Rows showing where targets appear
• • • • •
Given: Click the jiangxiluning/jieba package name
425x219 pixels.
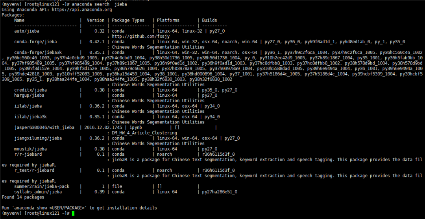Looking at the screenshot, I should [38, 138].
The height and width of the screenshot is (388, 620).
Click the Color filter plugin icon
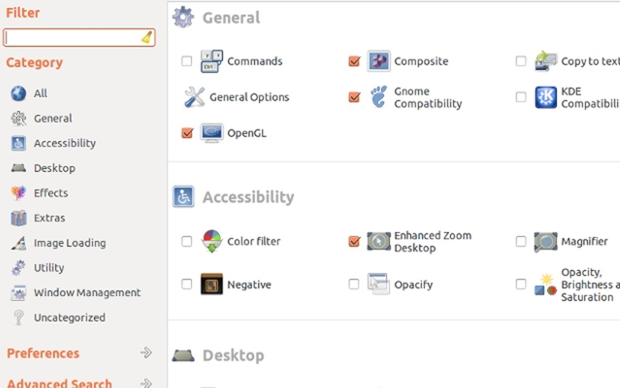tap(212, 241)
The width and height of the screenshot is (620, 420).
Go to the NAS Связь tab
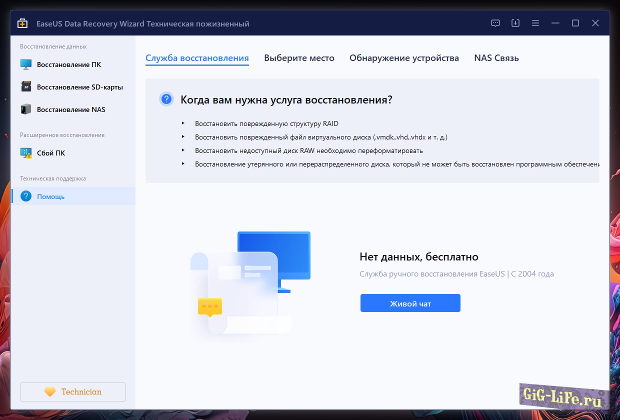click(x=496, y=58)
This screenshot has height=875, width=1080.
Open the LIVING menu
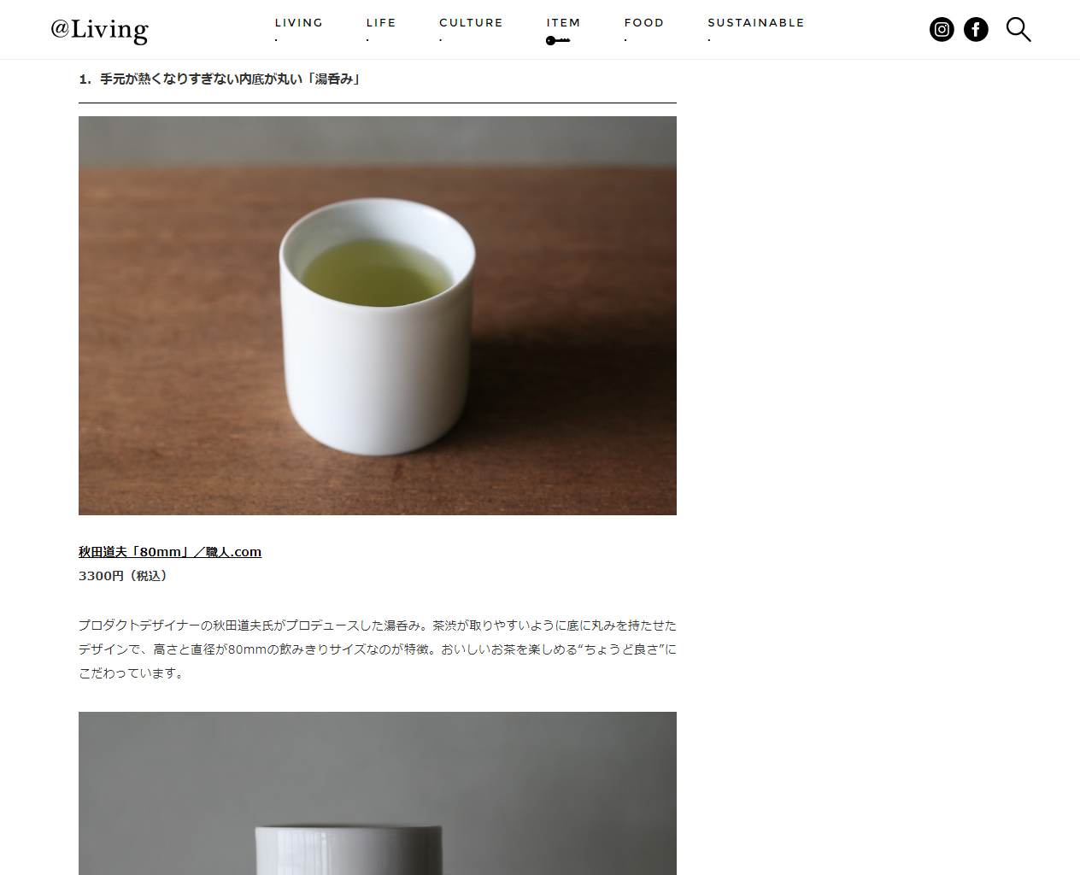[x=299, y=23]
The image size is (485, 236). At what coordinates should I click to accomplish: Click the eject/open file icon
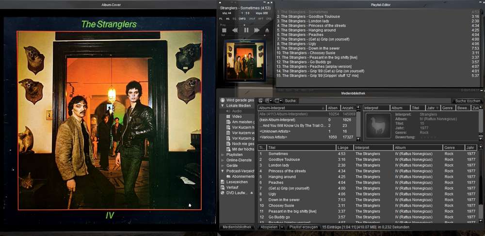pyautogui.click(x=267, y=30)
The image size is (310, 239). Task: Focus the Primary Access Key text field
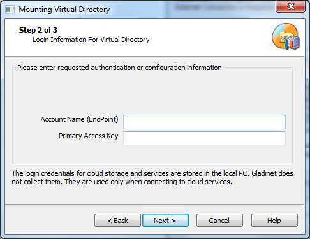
• • • • •
GOAL:
Copy all of the data above line for line, leaving out the pictures.

SOLUTION TO THIS PROBLEM:
Given: Click the jiangxiluning/jieba package name
425x219 pixels.
Looking at the screenshot, I should [38, 138].
The height and width of the screenshot is (388, 620).
Click the Color filter plugin icon
tap(212, 241)
The width and height of the screenshot is (620, 420).
Go to the NAS Связь tab
click(x=496, y=58)
This screenshot has height=875, width=1080.
Open the LIVING menu
[x=299, y=23]
The image size is (485, 236). At what coordinates should I click to accomplish: Click the eject/open file icon
pyautogui.click(x=267, y=30)
The image size is (310, 239). Task: Focus the Primary Access Key text field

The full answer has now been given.